Şu anda yaşanan durumu “daha önce de böyleydi” diyerek normalleştirmeye çalışanlara rağmen, Figen Şakacı’nın HınçAhınç adlı eseri, yoksul ve umutsuz üç genç arasındaki dostluğu temel alarak Yeni Mahalle’nin durumunu gün yüzüne çıkarıyor. Nefretin, öfkenin ve her an şiddetin baş gösterebileceği bu ortamda farklı hikayeler ortaya çıkıyor.
‘KÜÇÜK’ DERTLER, BÜYÜK OLAYLAR
Şakacı’nın anlattığı hikaye, gerilim dolu bir futbol maçını andırıyor; küfürlerin havada uçuştuğu, gerginlik ve hesaplaşma isteğinin kol gezip süreklediği bir atmosfer. Fakirlikten kaynaklanan hırs ve umutsuzluk da ön planda. Biraz umut olsa da, mahallede futbolcu olma hayali ve yeni bir hayata başlama umudu oldukça uzak görünüyor. Bir şeylerin değişmeden yerinde sayma riski ise her zaman var.
Yeni Mahalle’nin düzü, uçurumu insanın moralini bozuyor. Yücespor ise mahallenin eğlencesi, ilgi odağı, her şeyi. “Maç günleri mahalleyi kenetleyen” bir unsur olan Yücespor, mahallenin dış dünyayla bağını sağlıyor.
Dostluğun ve kıskançlığın merkezi Yeni Mahalle; Arif, Demâr ve Serde ise bu karmaşık, sürekli hareketli ve kapalı bir dünyanın üç kahramanı gibi.

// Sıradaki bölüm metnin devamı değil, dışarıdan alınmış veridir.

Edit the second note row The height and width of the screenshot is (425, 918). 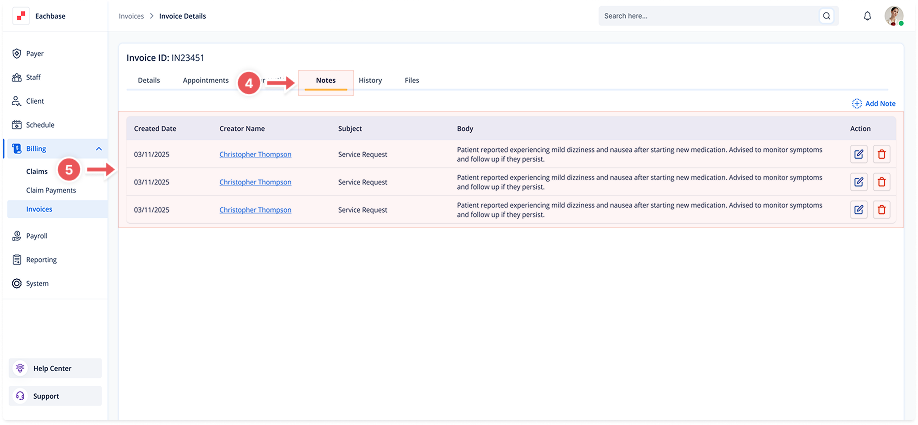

Ailelerinin terbiye çabaları yetersiz kalmış, kendi evrenlerini kurmuşlar ve mahalle içinde kendilerine yeni bir dünya oluşturmuşlar.

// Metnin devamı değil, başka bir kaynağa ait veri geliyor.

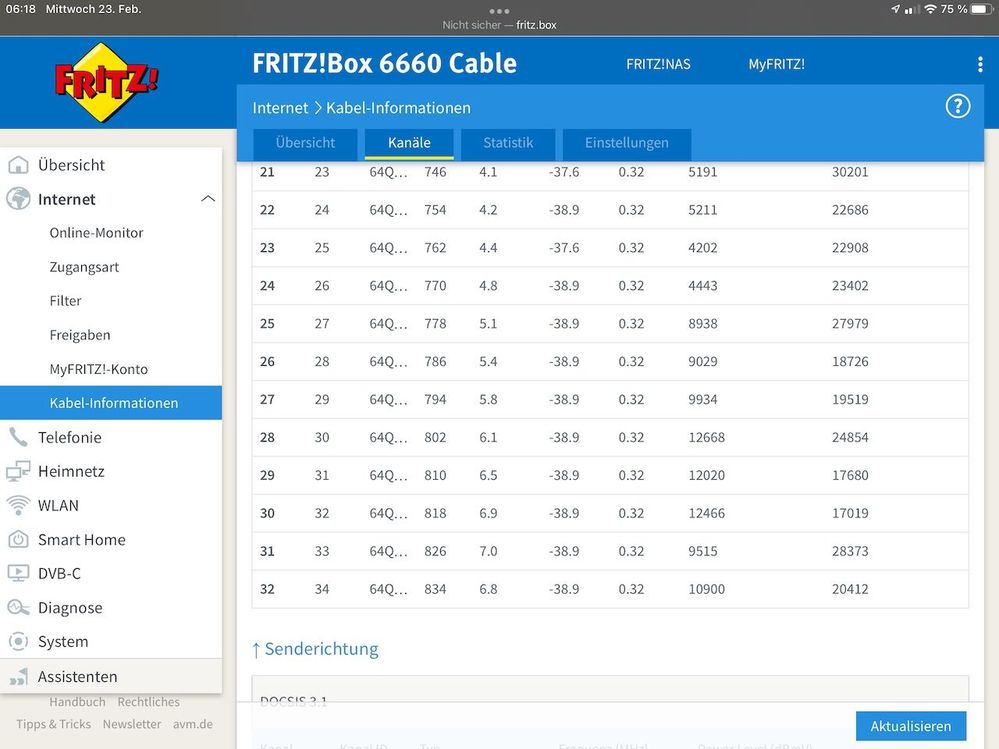Visit the avm.de footer link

Demâr ve Serde, ayrılmayacaklarına inanıyor, sessiz sözlerle ve umutlarla birbirlerine destek oluyor. İkisi de bir gün yoksulluktan kurtulacaklarını düşünüyor ancak nasıl yapacakları konusunda bir fikirleri yok. Bu ikilem, sıkışmışlık ve gerginlik, içlerinde biriken öfkeleri patlatıyor. Özellikle Serde, hırs ve kıskançlık arasında gidip geliyor, durumlar bazen tersine dönüyor. Kentsel dönüşüm projeleriyle başı derde giren, kendini korumaya çalışan, birbirlerine destek olan ve sinirli olan Yeni Mahalle’nin ruhuna uygun bir durum.

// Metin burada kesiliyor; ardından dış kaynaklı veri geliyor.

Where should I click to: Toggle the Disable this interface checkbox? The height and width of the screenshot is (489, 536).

Arif ise “küçük” sorunlarla uğraşmaktan kendini alıkoyamıyor. Genellikle sarhoş halde, kafasında dolaşan sesler yerine taksitle aldığı montu beğenmeyenlere takılıyor. Belki de bu “ufak” problemler yüzünden kafası karışıyor.
Bunların yanı sıra, Yücespor’un mağlubiyetleriyle sarsılan mahalledeki sükunet öncesi sessizlik de durumu daha da karmaşık hale getiriyor. Öfkenin ortaya çıkması için yeterli sebep var: “O gün kimsenin gözlerindeki nefreti anlamaya cesaret eden olmadı, sokaklar savaş alanına döndü.” dedi.
BİZE HER ŞEY YENİ TÜRKİYE’Yİ HATIRLATIYOR
Yeni Mahalle’de herkesin kendi sorunları var. Kimi erken kaybettiği annesine üzülüyor, kimisi ise yoksullukla baş etmek istiyor. Öfke ve nefret birbirine karışıyor. Tam olarak Yeni Türkiye’deki durum gibi.
Serde, Demâr ve Arif de bu mahallede birlikte ancak biraz da ayrılar. Yeni Mahalle’de bu yakınlık ve uzaklık dengesi sürekli değişken. Üçlü, kelime yetmediğinde argo ve küfü kullanarak boşlukları dolduruyor. Bazen gerçeklerle yüzleşirken bazen de hayatın acı gerçekleriyle karşı karşıya geliyorlar.
HınçAhınç adlı eserde, Şakacı karakterlerin ve Yeni Mahalle’nin hayatını kurgularken temel bir gerçeği ortaya koyuyor: “Kardeşliğin sona erdiği yerde kan dökülür.” Öfke hınca, hınç intikama dönüşüyor. Sıralama değişebiliyor.
Şakacı, karakterlerin ve Yeni Mahalle’deki durumunun birlikte öfke ve umut arayışlarını ele aldığı bir hikaye sunuyor. Bireyin öfkesinin toplumun öfkesine evrilmesini gözler önüne seriyor. Yalnızlık ve hayata anlam katma arayışı gibi konular da güçlü bir şekilde ele alınıyor. Gülistan karakteri gibi yaşamına anlam katma çabası ve şiddetin normalleşmesi gibi konuları da işliyor.
Sonuç olarak, karakterler ve Yeni Mahalle’deki yaşananlar bize Yeni Türkiye’yi hatırlatıyor.